GOAL OF THE EXERCISE -
Retype exactly the lines from the one holding "Open the Video tutorial button" through the final line of the data, both included.

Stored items
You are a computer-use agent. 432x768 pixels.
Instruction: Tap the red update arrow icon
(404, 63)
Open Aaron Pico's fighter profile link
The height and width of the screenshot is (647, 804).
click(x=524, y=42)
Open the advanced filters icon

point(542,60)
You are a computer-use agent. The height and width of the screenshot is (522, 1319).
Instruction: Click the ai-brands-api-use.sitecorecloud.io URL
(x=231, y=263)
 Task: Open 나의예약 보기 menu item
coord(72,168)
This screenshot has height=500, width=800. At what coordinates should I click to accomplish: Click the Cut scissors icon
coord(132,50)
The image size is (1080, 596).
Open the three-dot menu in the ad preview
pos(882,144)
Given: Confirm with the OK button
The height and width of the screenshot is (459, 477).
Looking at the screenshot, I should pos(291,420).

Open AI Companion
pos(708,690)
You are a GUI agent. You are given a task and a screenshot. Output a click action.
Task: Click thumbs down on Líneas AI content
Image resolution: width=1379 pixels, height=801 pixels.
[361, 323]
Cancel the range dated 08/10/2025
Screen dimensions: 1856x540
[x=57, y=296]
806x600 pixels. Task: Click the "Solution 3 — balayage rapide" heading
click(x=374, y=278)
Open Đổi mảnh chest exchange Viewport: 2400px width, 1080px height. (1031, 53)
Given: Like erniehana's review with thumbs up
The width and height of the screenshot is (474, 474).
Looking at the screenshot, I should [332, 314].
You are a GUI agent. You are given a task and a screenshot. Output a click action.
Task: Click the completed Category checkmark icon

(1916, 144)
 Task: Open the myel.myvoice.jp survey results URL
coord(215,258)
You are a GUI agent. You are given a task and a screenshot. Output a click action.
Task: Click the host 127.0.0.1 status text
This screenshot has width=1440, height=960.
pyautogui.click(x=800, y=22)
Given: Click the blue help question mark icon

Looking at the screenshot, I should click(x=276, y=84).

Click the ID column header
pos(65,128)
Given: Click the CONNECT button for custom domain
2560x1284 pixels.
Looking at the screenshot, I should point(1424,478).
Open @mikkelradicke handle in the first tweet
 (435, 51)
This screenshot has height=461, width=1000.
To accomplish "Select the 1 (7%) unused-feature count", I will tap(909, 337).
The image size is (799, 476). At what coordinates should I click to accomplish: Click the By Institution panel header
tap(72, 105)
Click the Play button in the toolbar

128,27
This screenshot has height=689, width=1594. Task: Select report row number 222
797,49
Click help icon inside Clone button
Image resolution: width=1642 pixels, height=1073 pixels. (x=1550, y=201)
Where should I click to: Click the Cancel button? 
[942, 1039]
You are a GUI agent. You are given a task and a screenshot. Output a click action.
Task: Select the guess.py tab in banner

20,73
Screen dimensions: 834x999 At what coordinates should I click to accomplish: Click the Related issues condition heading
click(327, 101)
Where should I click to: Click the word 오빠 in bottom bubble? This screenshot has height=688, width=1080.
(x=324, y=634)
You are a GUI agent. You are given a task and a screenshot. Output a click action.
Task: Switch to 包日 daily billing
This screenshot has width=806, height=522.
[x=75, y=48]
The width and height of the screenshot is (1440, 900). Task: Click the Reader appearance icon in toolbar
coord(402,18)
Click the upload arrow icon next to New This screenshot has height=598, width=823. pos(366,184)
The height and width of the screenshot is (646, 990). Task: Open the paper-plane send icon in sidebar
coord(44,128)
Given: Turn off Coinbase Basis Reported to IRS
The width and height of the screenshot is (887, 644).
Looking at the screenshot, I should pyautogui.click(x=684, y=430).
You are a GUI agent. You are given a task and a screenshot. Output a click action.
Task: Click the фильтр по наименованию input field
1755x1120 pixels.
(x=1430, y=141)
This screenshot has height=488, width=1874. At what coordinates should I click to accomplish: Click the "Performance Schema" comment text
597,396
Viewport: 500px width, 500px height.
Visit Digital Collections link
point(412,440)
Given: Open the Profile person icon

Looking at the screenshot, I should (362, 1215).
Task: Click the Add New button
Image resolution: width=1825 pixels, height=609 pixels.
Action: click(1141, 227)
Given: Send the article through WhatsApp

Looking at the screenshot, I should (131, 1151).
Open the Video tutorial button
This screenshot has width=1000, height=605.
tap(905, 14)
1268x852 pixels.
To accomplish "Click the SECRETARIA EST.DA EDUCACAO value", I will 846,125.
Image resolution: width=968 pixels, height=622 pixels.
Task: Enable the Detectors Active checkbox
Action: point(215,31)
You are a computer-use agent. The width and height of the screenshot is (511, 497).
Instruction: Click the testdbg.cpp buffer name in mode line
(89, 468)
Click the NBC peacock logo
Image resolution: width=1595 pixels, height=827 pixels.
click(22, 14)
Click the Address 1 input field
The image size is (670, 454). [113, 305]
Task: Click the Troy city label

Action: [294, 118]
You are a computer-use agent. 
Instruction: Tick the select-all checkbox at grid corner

WRITTEN SOLUTION -
Open the Video tutorial button
This screenshot has width=1000, height=605.
tap(905, 14)
1268x852 pixels.
To accomplish "Click the SECRETARIA EST.DA EDUCACAO value", I will 846,125.
Image resolution: width=968 pixels, height=622 pixels.
Task: Enable the Detectors Active checkbox
Action: point(215,31)
You are a computer-use agent. The width and height of the screenshot is (511, 497).
Instruction: Click the testdbg.cpp buffer name in mode line
(89, 468)
Click the NBC peacock logo
Image resolution: width=1595 pixels, height=827 pixels.
click(22, 14)
Click the Address 1 input field
The image size is (670, 454). [113, 305]
Task: Click the Troy city label

Action: [294, 118]
You are a computer-use agent. 
Instruction: Tick the select-all checkbox at grid corner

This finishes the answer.